[[ Data provided open ]]

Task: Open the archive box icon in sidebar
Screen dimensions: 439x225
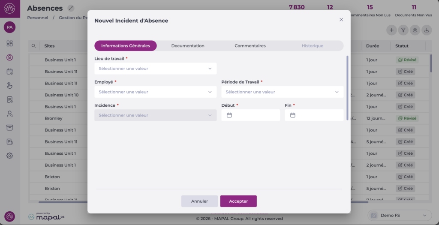Action: 9,128

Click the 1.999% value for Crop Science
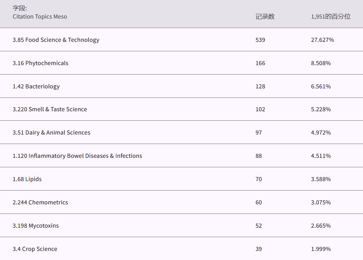point(321,249)
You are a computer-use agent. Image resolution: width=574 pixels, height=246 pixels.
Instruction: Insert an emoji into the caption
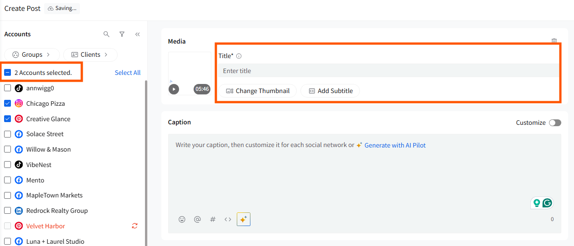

[[ Data provided closed ]]

_Aim of the exercise_.
Go back to the records above and write them out exactly, without the pictures.

_Your solution_.
Task: Open the archive box icon in sidebar
Screen dimensions: 439x225
Action: 9,128

Click the 1.999% value for Crop Science
point(321,249)
You are a computer-use agent. Image resolution: width=574 pixels, height=246 pixels.
Instruction: Insert an emoji into the caption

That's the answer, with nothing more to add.